We have an existing work running system written in Go and needed a new distribution library for it. There's over 25k lines of Go we'd like to reuse and couldn't with Ordasity as it runs on the JVM.
Q. Why not use donut?
We evaluated donut and found it far from production ready. While we've been inspired by many of its basic interfaces there really wasn't much code we were interested in reusing. At ~600 lines of code in donut, starting from scratch didn't seem like it would lose us much.
That being said we're very appreciative of donut! It heavily influenced our initial design.
Q. Why not use goworker (or similar)?
goworker does not support rebalancing and appears to be more focused on a high rate (>1/s) of short lived work items. Metafora is designed for a low rate (<1/s) of long lived work items. This means rebalancing running work is critical.
There are a lot of projects in the short-lived offline task processing space, but few if any handle task state, rebalancing, consistent operation during partitions, and other features critical for long running tasks.
Q. Why not use a cluster management framework like Mesos or Kubernetes?
You can use a cluster management framework to run Metafora, but you shouldn't use Metafora as a cluster management framework.
While Metafora tasks are long lived, they're often not individually large or necessarily resource intensive. For example, tasks in the Sleeping state stay resident in memory to handle any wakeup events (either from a timer or external command). Cluster management frameworks' smallest unit of work tends to be an operating system process.
Lytics often runs over 500 tasks per server in a Metafora cluster. 500 OS processes would incur nontrivial overhead compared to 500 Metafora tasks, not to mention be much harder to manage.
The second reason for preferring Metafora tasks to OS processes is a much richer command structure. Signals are the only command mechanism OS processes have builtin. Metafora's state machine provides a much easier to use and more featureful interface for tasks.
Cluster management frameworks are quite large in terms of code and operational complexity -- for good reason! They're a much more powerful and general purpose tool than Metafora. Metafora is being written, deployed, and maintained by a very small team, so minimizing operational complexity and overhead is a key feature.
While Lytics has not run into any firm limits, our current estimates are that Metafora with the etcd coordinator can scale to:
- Tens of thousands of concurrently running tasks (number of servers depends on resource utilization of each task).
- Hundreds of state transitions (task created, sleeping, etc.) per second.
Since etcd is designed for consistency before raw throughput, it is the limiting factor for cluster growth.

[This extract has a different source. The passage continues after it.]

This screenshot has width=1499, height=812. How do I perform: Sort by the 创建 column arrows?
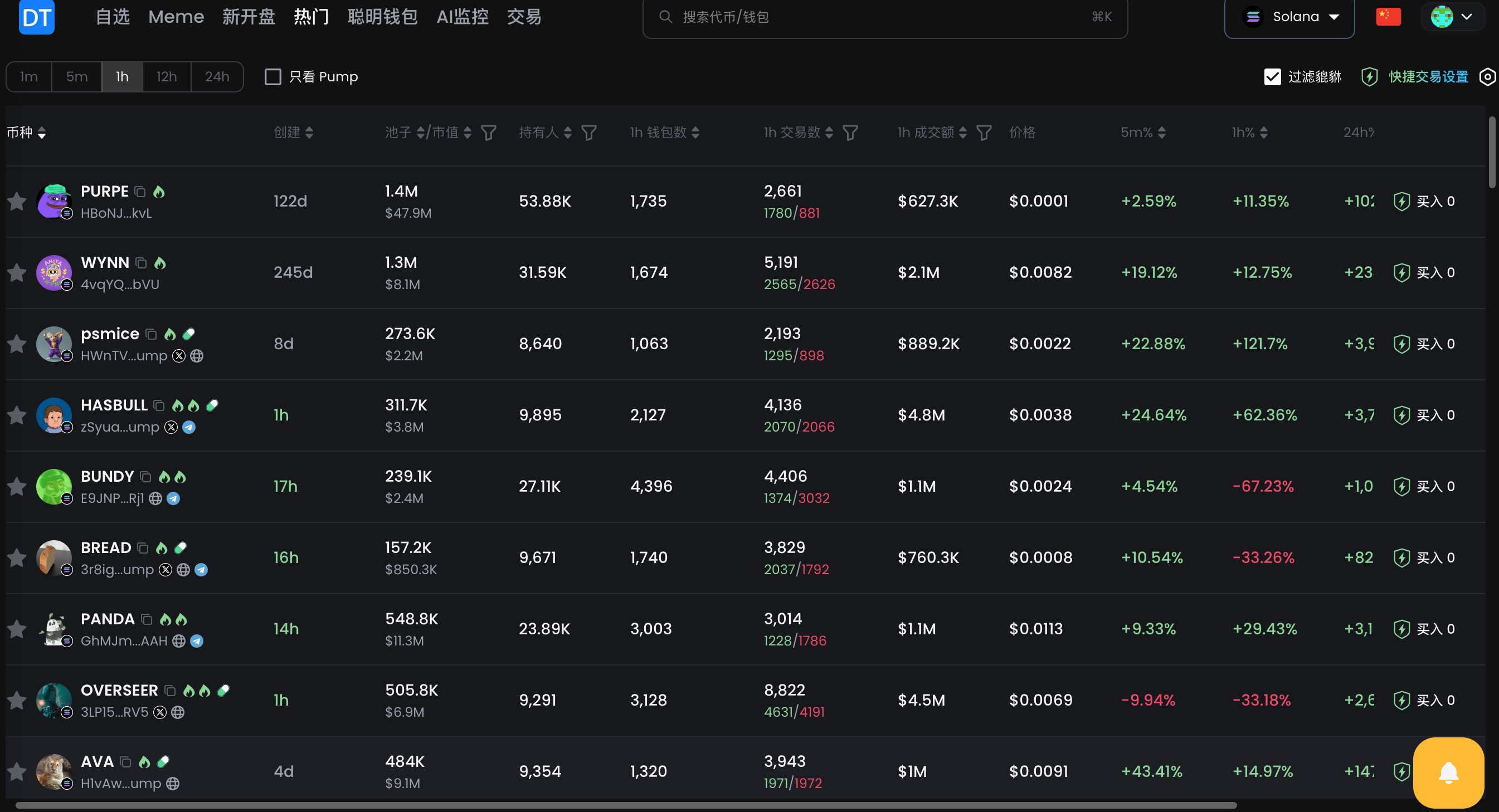coord(309,133)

If you need more concurrent tasks or transtions it's recommended you run multiple etcd clusters and multiple Metafora consumers. A single OS process can run multiple Metafora consumers, so you only have to manage a single logical Metafora cluster of servers despite there being multiple etcd clusters and namespaces.
It's Greek for "transfer" and also refers to a winch on boats. We borrowed the Greek naval naming theme from Kubernetes.